As the issue persisted, Mevers heard from parents about the difficulty of taking older children out to stores and trying to find changing tables, which were not the appropriate size or weight needed, not to mention the costs of adult diapers. 

“I knew we had to solve this problem of bowel movements, as there were not good solutions out there,” says Mevers.

Mevers and team began working with Barbara McElhanon, a pediatric gastroenterologist at Children’s, assistant professor of pediatrics at Emory, and medical director at Marcus Autism Center, where she has a weekly GI Clinic dedicated to patients with autism and cares for patients in the multidisciplinary feeding program.

“We came up with a combined medical-behavioral model of treating kids with fecal incontinence that has now been through two clinical trials,” Mevers says. “We just finished our last large clinical trial with over 117 kids, randomized between our treatment or treatment as usual, and we are in the process of analyzing those results.”  Early results are showing that about 80 percent of patients improve. 

“I get emails regularly from people who say, ‘I looked up this study and tried this at home and it worked for my kid; now my kid is bowel trained.’” 

The researchers are writing a new grant that if funded will follow the entire toileting process and enable parents to implement some of the procedures, rather than clinicians.

“This is the next step of moving (the toileting methodology) into the real world, so that parents don’t have to find a clinician in their community,” she says. “Potentially, this is something they can do within the home environment.”

Increasing access

In the past 25 years, John Constantino, a child psychiatrist and expert on neurodevelopmental disorders, especially autism spectrum disorders, and professor of psychiatry and behavioral sciences at Emory, has witnessed the field of children’s mental health mature. But success in the lab didn’t necessarily mean adoption into daily life or the health care system. 

“I was increasingly concerned that discoveries and advances in knowing what worked with children, what could help them have better lives and better outcomes, were not being applied within the health care system,” he says. 

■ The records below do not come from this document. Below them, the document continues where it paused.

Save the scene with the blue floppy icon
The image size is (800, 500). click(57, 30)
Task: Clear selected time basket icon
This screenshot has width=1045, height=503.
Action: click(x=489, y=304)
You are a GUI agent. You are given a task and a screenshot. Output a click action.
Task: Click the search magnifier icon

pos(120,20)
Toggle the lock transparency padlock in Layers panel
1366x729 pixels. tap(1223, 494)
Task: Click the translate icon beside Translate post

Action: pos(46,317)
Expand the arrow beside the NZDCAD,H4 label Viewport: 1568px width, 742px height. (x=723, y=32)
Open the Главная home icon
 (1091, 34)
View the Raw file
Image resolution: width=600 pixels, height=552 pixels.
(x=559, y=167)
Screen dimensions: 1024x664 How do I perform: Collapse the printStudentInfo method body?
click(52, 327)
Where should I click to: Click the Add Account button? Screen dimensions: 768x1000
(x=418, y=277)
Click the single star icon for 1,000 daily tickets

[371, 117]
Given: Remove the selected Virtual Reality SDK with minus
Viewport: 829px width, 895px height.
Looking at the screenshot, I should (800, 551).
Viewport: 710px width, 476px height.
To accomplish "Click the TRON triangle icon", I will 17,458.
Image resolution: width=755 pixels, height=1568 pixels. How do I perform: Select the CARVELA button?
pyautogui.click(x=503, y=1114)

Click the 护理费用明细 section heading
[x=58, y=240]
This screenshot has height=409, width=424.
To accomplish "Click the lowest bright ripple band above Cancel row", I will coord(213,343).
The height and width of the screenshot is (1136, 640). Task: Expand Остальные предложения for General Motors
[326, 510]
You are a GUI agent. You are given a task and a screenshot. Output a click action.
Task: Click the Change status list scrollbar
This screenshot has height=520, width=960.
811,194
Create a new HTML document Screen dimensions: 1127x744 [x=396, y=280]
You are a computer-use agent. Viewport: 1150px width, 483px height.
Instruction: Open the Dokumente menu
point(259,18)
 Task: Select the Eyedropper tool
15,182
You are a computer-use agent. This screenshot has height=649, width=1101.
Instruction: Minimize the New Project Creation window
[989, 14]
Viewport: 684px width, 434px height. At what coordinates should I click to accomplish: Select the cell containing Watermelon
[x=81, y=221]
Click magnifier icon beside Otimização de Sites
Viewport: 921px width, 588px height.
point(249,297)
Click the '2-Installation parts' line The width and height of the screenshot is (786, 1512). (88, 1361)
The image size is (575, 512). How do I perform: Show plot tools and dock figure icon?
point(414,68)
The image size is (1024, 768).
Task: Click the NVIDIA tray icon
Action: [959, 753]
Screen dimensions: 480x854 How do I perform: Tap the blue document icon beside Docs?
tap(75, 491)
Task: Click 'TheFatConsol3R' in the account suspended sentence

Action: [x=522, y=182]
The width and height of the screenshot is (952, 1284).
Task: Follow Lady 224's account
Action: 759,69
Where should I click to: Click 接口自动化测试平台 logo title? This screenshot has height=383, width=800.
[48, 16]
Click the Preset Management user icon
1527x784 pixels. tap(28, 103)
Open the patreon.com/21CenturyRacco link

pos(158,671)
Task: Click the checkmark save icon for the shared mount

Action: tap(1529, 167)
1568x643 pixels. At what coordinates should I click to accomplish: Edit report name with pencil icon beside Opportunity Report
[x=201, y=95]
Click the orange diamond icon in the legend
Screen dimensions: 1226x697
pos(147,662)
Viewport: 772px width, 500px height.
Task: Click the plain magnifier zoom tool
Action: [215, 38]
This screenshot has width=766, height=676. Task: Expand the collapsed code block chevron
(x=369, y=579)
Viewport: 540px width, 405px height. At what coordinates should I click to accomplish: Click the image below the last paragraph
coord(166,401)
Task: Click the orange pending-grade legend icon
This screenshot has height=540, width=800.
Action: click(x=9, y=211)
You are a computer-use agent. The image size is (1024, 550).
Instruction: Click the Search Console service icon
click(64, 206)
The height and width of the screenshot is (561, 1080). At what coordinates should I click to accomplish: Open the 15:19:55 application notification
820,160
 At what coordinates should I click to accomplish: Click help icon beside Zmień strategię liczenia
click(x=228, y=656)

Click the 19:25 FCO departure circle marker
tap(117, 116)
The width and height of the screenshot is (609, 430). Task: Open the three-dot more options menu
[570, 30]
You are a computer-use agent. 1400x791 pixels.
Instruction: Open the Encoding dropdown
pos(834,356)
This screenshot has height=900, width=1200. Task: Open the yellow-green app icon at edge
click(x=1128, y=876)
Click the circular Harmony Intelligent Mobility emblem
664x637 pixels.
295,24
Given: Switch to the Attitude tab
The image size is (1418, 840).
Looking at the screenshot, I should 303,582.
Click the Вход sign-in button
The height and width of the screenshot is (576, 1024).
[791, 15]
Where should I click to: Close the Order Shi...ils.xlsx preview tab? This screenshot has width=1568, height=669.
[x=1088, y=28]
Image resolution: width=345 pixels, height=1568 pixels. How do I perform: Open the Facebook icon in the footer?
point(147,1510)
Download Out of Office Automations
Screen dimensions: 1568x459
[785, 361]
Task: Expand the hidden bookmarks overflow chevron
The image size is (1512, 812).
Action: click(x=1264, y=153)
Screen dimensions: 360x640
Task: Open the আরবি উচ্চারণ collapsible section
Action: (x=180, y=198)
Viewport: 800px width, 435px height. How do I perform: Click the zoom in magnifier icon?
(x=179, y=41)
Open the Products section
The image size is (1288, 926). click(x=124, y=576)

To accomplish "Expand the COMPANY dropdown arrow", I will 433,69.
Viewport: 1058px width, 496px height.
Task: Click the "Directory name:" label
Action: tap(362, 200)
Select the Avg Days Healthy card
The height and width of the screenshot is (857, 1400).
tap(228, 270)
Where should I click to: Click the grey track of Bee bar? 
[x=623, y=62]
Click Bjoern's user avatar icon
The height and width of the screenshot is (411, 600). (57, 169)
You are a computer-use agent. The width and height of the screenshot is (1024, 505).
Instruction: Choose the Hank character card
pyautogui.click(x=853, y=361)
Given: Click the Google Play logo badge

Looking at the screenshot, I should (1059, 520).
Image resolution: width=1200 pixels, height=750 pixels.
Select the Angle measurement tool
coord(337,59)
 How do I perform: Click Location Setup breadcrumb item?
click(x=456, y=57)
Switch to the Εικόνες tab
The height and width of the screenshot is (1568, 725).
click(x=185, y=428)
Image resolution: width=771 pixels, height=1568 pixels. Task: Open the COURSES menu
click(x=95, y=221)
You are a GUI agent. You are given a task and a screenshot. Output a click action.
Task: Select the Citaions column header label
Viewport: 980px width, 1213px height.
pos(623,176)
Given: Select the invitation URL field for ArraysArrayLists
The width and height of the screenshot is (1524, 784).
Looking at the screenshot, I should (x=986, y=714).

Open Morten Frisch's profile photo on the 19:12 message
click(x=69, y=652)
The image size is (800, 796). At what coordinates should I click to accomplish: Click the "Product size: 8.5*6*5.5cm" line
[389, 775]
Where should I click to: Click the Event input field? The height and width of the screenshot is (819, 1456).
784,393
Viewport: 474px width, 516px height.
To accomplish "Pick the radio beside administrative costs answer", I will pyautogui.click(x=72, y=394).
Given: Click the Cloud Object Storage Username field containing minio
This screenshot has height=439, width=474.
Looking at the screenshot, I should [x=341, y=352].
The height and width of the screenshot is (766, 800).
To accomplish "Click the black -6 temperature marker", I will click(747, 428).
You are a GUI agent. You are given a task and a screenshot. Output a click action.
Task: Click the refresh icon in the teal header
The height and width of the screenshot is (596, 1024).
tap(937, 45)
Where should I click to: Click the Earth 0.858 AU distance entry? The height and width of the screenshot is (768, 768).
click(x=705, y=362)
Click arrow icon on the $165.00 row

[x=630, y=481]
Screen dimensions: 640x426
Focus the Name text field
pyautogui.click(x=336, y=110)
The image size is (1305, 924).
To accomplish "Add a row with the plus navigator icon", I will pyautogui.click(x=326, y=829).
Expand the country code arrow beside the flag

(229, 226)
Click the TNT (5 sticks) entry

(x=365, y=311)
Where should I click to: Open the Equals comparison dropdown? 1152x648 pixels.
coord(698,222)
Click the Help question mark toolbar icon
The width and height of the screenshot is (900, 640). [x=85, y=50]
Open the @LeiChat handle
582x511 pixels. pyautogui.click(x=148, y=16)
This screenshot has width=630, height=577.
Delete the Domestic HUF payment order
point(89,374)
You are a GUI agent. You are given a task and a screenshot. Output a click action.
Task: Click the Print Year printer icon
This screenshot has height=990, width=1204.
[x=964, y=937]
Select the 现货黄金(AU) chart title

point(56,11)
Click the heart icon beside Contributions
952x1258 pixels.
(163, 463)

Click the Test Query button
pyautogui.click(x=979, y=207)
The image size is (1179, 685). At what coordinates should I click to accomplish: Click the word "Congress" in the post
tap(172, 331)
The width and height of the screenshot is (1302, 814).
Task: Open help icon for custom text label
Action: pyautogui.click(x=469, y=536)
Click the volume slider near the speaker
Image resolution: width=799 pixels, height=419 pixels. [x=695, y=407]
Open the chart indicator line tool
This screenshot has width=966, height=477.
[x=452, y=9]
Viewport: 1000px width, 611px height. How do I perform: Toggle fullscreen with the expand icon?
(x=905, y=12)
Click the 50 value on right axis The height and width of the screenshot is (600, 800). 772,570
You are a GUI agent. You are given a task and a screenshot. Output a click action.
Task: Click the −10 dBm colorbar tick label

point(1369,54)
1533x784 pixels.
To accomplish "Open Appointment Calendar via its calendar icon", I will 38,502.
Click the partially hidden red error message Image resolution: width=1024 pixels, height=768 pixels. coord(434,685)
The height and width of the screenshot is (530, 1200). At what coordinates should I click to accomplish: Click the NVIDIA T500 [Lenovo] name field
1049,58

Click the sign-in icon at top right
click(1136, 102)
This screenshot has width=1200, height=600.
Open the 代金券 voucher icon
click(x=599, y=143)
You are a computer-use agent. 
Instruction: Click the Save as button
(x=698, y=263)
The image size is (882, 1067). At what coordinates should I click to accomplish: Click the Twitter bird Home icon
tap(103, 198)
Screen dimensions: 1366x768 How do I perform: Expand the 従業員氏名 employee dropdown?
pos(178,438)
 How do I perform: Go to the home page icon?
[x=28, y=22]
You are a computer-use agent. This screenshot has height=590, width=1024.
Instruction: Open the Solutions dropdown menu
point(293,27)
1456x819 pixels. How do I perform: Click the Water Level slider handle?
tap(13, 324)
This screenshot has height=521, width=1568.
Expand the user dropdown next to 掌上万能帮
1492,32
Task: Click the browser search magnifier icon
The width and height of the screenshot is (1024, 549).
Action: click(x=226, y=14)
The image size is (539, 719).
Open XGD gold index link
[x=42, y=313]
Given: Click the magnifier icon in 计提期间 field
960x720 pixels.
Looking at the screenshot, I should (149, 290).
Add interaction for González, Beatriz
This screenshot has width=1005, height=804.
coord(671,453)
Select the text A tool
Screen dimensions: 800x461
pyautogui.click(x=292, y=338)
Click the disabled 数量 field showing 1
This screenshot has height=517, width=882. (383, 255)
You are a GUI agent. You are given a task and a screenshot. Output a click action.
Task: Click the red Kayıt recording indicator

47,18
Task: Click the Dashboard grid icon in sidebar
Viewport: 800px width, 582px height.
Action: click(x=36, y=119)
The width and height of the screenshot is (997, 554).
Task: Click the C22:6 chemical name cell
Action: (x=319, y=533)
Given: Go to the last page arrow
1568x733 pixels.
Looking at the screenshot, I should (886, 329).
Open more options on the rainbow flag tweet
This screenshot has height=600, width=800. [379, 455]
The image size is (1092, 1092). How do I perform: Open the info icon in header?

When he became chief of behavioral and mental health at Children’s Healthcare of Atlanta, he was determined to “model what it would look like if mental health care looked like medical care for a completely representative population of children, including children in the Medicaid program who are governmentally insured.”

Constantino’s new endeavor tackles inequities, delays in diagnoses, and gaps in care.

He anticipates being able to help 7,000–10,000 children per year that “we can enroll in a different level of care: no waiting and high quality. When we develop a treatment plan, no stone is left unturned. The entire evidence base of the field will be delivered by the team at Children’s in collaboration with our partners in the community.”

By the end of June, the first 1,500 children had been seen at Children’s. Now that the foundational system is in place, his next move is to build the research framework. “We are engaging policy analysts, and longitudinal studies experts, and are building a scientific team that will comprise an informatics and policy core associated with the Center for Behavior and Mental Health.”

Additionally, Constantino is concerned about the disparities that Black children with autism experience that white children with autism often don’t.